A recent study published in The Lancet Psychiatry by researchers at Columbia University showed that there hasn’t been an increase in the use of cannabis among young people in states where medical cannabis laws have been passed. The study examined the marijuana use of over a million teens between the years 1991 and 2014 by finding out if they had smoked weed during the last 30 days.
Concerns about the impact that cannabis use has on teenagers has been a driving force against it during the War on Drugs. However, as the days of the extraneous denial of its use by citizens are long gone and the introduction of medicinal marijuana in 23 states and the District of Columbia, the concern for the youth seems to be stronger than ever.
“An easy assumption to make would be that medical marijuana laws would increase access to marijuana and therefore use among adolescents would increase,” wrote Kevin Hill, from the Division of Alcohol and Drug Abuse. “Policies might sometimes be shaped by preconceived notions that do not end up being true.”

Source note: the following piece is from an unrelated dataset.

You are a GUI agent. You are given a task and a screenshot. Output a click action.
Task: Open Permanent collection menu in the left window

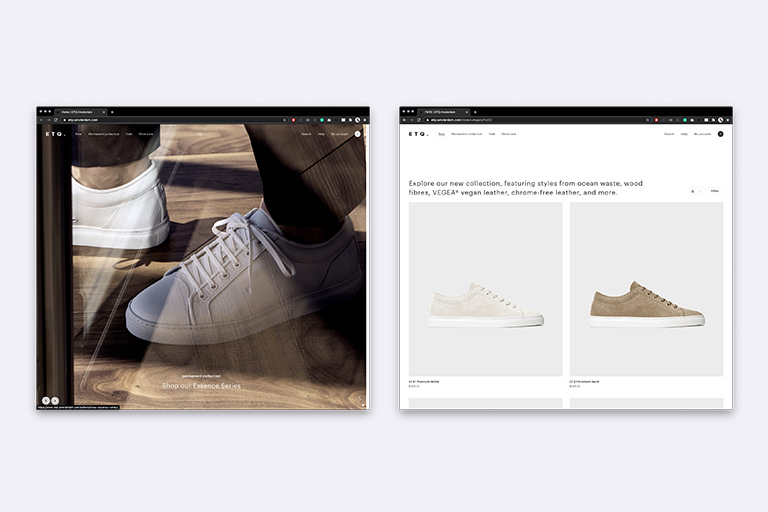pos(104,133)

According to Dr. Deborah Hasin, professor of epidemiology at Columbia University and team lead, there wasn’t a rise in teen marijuana use after a state had been legalized for medicinal use.
“The risk of marijuana use in states before passing medical marijuana laws did not differ significantly from the risk after medical marijuana laws were passed,” wrote Hasin and her team. “State-level risk factors other than medical marijuana laws could contribute to both marijuana use and the passage of medical marijuana laws, and such factors warrant investigation.”

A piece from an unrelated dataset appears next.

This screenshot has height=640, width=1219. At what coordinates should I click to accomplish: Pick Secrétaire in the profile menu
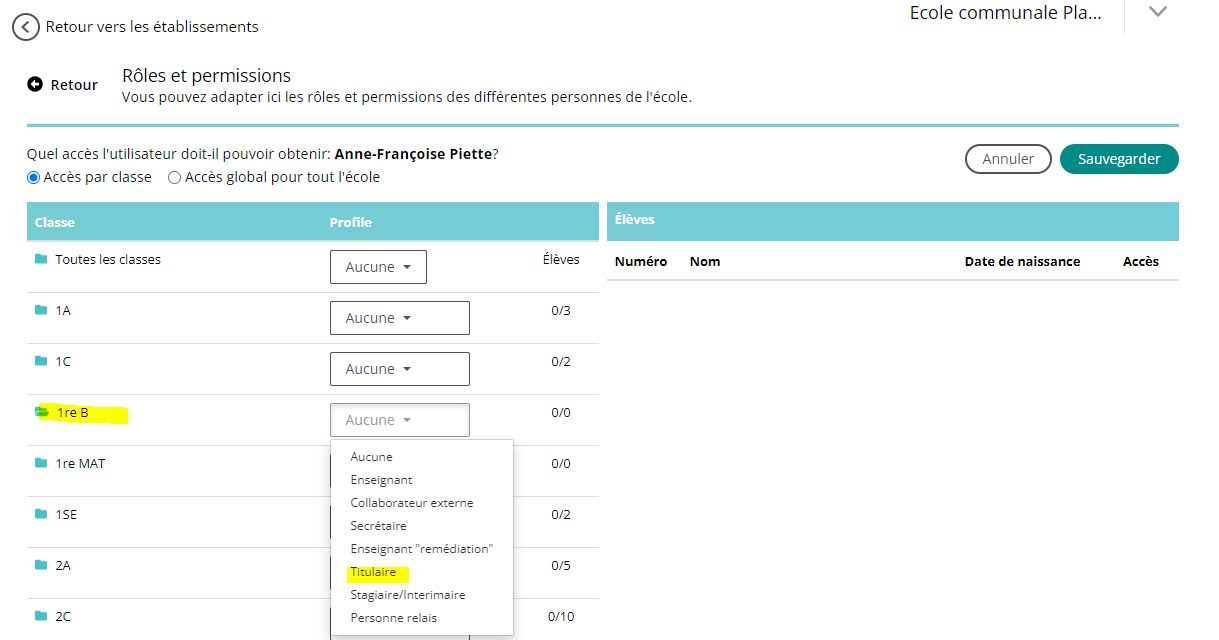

Hasin and her team utilized a 2014 Monitoring the Future study to complete the majority of their research. This study assessed the drug use of students in the U.S. by measuring over one million students in the eighth, 10th and 12th grades in 48 states from 1991 up until 2014 by having them fill-out questionnaires regarding any pot usage within the last 30 days.
Between 1991 and 2014, 21 states passed laws that legalized medical cannabis (New York and Minnesota passed laws since the most recent study). After data was adjusted for dynamics such as sex, age, race, parental education, class size, type and location of school, the study found that 16 percent of teens used marijuana in states where medical marijuana is or would be legalized compared with 13 percent of teens in states where there are no laws legalizing weed in any shape, form or fashion. This study also showed that high school seniors would try marijuana or use it more often if it were legalized.
“This study gives the most definitive answer to date on the contentious question of whether medical marijuana laws increase cannabis use among teenagers,” said Hill to The Verge.
A 2014 study from the Journal of Adolescent Health established comparable results as it examined data from nearly 11 million teenagers and found that there was no statistical difference in pot usage before or after changes to policies were made. This study was 20 years shorter in length than the aforementioned study.
The authors of the study published in The Lancet Psychiatry acknowledge that marijuana use can harm teenagers by altering their brain development. For teens in this study however, marijuana usage peaked in the late ’90s and it has not reached that level since, with pot use among teens decreasing over the last five years.